### Aim of the exercise
Collect from the data below each line with "Select".

### Input records
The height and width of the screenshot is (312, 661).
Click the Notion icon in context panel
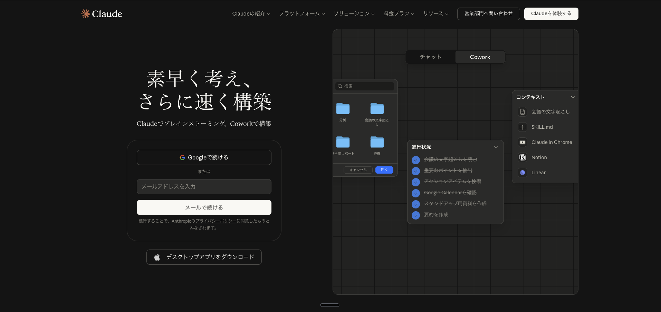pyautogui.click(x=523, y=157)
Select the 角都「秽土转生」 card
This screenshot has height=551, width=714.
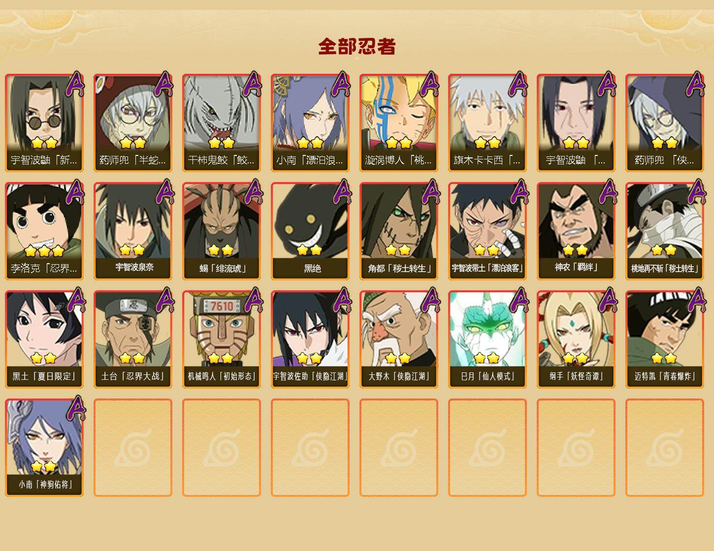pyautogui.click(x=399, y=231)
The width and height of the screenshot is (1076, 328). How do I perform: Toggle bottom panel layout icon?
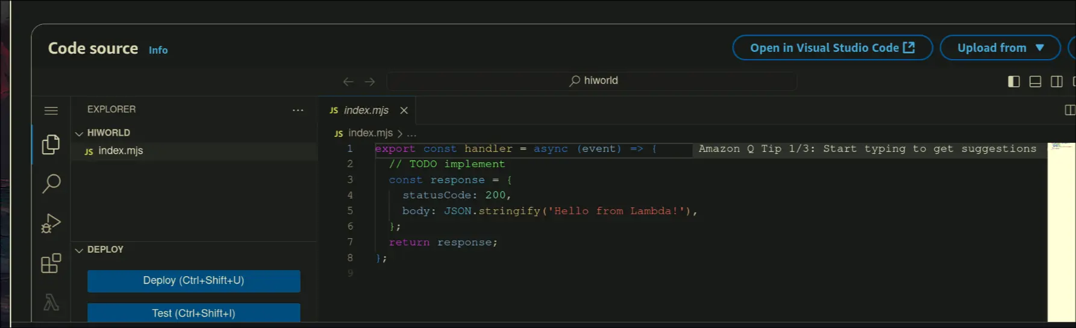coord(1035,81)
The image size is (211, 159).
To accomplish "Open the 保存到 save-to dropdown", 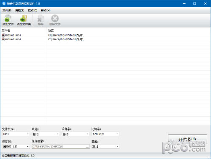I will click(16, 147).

...

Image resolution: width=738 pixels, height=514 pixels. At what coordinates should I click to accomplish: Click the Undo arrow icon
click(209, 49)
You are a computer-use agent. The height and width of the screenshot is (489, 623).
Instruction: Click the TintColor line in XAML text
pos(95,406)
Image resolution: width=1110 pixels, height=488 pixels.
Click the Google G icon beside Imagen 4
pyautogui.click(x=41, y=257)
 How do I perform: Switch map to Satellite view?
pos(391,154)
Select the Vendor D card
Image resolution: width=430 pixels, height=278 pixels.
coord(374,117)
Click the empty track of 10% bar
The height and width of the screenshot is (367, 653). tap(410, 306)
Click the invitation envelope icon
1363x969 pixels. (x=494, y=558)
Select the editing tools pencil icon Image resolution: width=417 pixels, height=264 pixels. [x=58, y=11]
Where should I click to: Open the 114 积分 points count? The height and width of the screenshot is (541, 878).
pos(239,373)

* * *

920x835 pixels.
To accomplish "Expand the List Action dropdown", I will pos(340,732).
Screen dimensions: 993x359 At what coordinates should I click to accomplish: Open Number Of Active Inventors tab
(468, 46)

### Task response
Select the 角都「秽土转生」 card
Select the Vendor D card
Select the editing tools pencil icon Image resolution: width=417 pixels, height=264 pixels. [x=58, y=11]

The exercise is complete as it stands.